Super fast search by file content using PHP + Windows

speed-windows-php-search-com
I was struggling for a while to create a fast solution to search through tens of thousands of files (30.000 to 60.000 files) and I tried different approaches until I found what I believe is the faster way to do it.

I will name the different techniques I used for it and I will conclude with the fast solution.

Using PHP with DirectoryIterator

By using DirectoryIterator in combination with file_get_contents and strpos.

public function searchDirectoryIterator($path, $string){
    $dir = new DirectoryIterator($path);
    $files = array();

    $totalFiles = 0;
    $cont = 0;
    foreach ($dir as $file){
        if (!$file->isDot()){
            $content = file_get_contents($file->getPathname());
            if (strpos($content, $string) !== false) {
                $files[$file->getMTime()] = $file->getBasename();
            }
        }
    }

    ksort($files);

    return array('files' => $files, 'totalFiles' => $cont);
}

I improved this version by using AJAX and calling the function asynchronously to read groups of 1.000 files so I could saw a progress bar. I also cached the list of documents in the path returned by DirectoryIterator.
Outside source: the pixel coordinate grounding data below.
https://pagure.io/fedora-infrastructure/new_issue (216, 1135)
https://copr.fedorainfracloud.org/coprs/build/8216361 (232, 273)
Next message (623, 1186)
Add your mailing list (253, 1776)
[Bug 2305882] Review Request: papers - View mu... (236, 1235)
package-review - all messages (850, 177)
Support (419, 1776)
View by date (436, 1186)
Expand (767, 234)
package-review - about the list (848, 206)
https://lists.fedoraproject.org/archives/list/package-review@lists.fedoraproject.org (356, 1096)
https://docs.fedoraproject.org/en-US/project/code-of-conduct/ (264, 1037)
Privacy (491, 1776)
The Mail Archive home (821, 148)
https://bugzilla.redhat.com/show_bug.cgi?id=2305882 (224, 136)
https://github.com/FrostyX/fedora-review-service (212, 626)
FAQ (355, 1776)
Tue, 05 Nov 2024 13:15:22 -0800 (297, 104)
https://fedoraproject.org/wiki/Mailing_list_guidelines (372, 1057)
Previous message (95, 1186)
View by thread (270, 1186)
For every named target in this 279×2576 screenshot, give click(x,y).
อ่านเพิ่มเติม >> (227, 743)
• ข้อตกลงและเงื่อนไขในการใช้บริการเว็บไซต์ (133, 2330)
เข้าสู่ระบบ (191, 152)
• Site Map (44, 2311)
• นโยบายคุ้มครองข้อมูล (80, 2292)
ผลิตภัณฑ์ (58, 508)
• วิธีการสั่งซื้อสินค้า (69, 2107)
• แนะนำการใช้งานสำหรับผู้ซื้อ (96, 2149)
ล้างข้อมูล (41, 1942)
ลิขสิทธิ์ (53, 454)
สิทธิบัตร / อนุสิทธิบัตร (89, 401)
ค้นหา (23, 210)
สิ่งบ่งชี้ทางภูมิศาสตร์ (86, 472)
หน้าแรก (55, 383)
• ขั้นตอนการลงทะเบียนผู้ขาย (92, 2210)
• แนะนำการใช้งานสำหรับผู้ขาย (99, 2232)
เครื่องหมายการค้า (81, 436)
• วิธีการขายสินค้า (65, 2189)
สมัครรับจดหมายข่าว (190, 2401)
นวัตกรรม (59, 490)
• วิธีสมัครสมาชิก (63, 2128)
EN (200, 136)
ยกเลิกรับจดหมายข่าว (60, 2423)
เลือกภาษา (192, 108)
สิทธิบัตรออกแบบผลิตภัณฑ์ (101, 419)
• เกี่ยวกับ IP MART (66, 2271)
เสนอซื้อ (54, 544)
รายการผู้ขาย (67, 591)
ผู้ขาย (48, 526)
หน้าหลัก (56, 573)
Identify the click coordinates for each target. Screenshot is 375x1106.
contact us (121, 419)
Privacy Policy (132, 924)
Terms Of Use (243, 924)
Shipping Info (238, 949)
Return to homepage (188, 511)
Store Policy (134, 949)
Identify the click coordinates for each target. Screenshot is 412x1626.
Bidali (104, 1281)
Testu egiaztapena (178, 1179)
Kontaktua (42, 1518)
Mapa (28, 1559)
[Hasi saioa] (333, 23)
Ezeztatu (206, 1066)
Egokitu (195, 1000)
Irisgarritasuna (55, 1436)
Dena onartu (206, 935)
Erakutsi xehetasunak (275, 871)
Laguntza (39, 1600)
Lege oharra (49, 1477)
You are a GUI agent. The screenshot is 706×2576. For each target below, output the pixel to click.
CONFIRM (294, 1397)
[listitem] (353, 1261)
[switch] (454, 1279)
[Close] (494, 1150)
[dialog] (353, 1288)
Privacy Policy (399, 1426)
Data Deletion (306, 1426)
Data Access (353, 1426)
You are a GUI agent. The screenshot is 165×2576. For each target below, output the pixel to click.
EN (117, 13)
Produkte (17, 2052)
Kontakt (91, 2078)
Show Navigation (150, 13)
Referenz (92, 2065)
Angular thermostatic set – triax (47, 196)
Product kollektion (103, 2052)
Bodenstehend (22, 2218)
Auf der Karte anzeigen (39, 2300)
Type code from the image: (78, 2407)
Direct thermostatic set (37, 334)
It was quite slow. It could take 5-10 minutes or even more. The 2nd time it was run it was faster. I guess because Windows (or PHP) cached somehow the files content or something similar.

Using PHP with readdir

public function method3($path, $string, $limitFrom, $limitTo){
    $files = array();

    $cont = 0;

    if ($handle = opendir($path)) {
        while (false !== ($entry = readdir($handle))) {
            if ($entry != "." && $entry != "..") {
                $content = file_get_contents($path.$entry);
                if (strpos($content, $string) !== false) {
                    $files[] = $path.$entry;
                }
            }
                $cont++;
        }
        closedir($handle);
    }

    return array('files' => $files, 'totalFiles' => $cont);
}

No diference with the DirectoryIterator option in terms of speed.

Using Windows Batch Scripting

I though it could be faster than with PHP as it deals directly with the OS instructions. I created a file which I called “search.bat” with the following content:

@echo off
pushd "%1"
findstr /m /C:%2 *
popd

I got the results from PHP by using exec:

public function batchSearch($path, $string){
    $searchScript = public_path().'/files/search.bat';

    exec('cmd /c '.$searchScript.' '.$path.' "'.$string.'"', $result);

    return $result;
}

It was faster the 2nd time it was run as well. Not fast enough tough. Quite similar to the PHP DirectoryIterator solution. Also, this option offered less possibilities in terms of getting more information from the files such as the modified date or filtering by date… etc.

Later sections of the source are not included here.